▶ Your objective: Please repeat exactly the lines from the one containing "Where should I" through the last line of the records below, both included, and leave out any pictures.

▶ Study material:
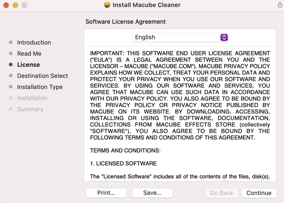Screen dimensions: 284x203
Task: Click the Installation Type bullet dot
Action: point(11,87)
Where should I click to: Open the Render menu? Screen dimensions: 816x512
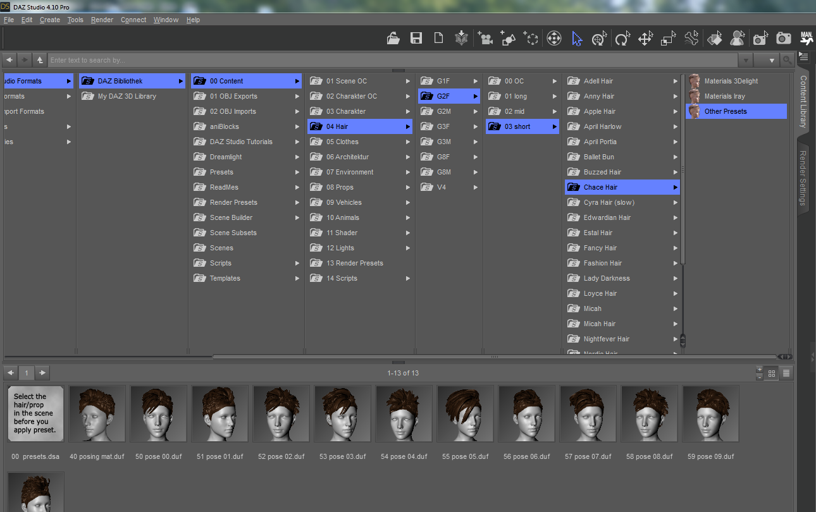102,20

▶ Task answer:
Where should I click to: Open the Render menu? Screen dimensions: 816x512
102,20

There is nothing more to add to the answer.